My Asian quilt top reconsidered
One of the things I've always been fascinated by is how artists go from their first ideas to the finished piece and to this end I want to share one of the quilts I'm now working on again. I have been away from quilting for awhile due to having been diagnosed with Graves disease, which for the last six to seven months has played havoc with my energy levels and ability to concentrate on more complex creative tasks. Anyway, as my thyroid hormone levels have gotten back to normal, I've been getting back to doing the creative stuff I love. One of the projects that was left behind during this time was this quilt with these Asian crazy quilt blocks and blocks called hopscotch blocks (the longer runs of color with the irregular squares running down them). The Hopscotch blocks I learned to make from a wonderful book by Dianne S. Hire called Quilters Playtime Games with Fabrics.

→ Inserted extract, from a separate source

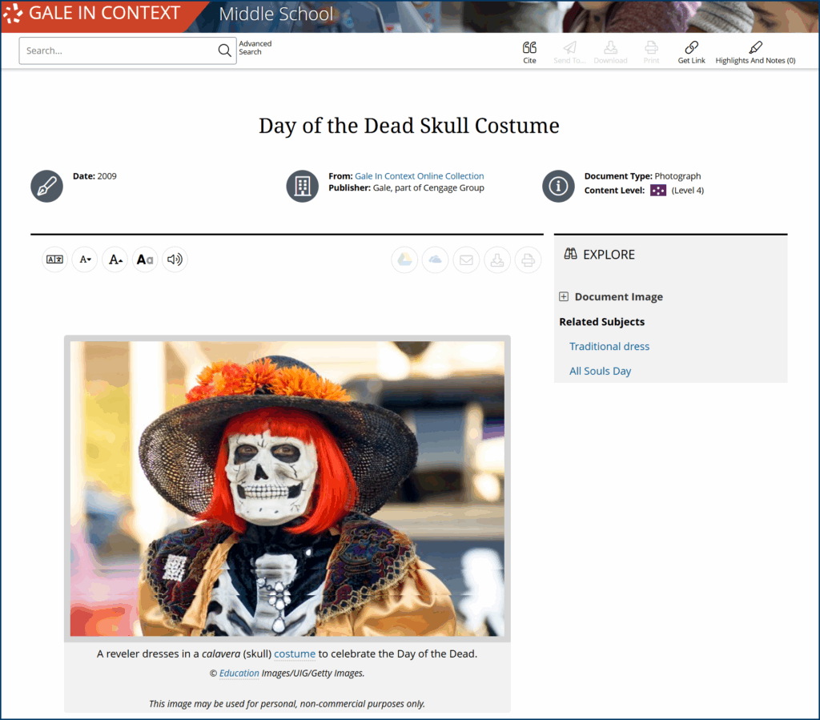
Task: Click the Cite quotation mark icon
Action: 529,48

So when I was at my quilt guild's retreat, I was looking at some earlier work I'd done, and some newer blocks which I had used a great 15" square ruler to square up. The contrast was striking in that the newer blocks have better quarter inch seams and lay flat so nicely and the older work is all a bit wonky. I thought about this quilt top, which is almost all the way put together, and how much I'm not satisfied with the quality of my sewing. In time away from quilting, I've had time to consider what I was working on so feverishly before. I have a tendency to sew too quickly and then struggle to have my quilt top lay flat. I have decided to take this opportunity of being not so passionately invested in finishing this quilt top, to take parts of it apart, i.e. rip out badly sewn seams, something I don't enjoy doing, and to put it back together the right way, i.e. more carefully, and also use this as a chance to improve the overall design of the quilt. Now when I look at my overall pattern, I can see clearly that one of the lady block has a bright purple that doesn't mesh with the other colors of the quilt top, Also I was trying to use the black and white blocks as punctuation, and now I'm not sure how well they work. In large part because I ended up grouping too many of them on one side of the quilt and not distributing them around enough. So while taking things apart is not going to be the fun part, I do think that considering my choices a bit for the fabrics connecting the sections up and redoing it will in the end make the overall design more pleasing.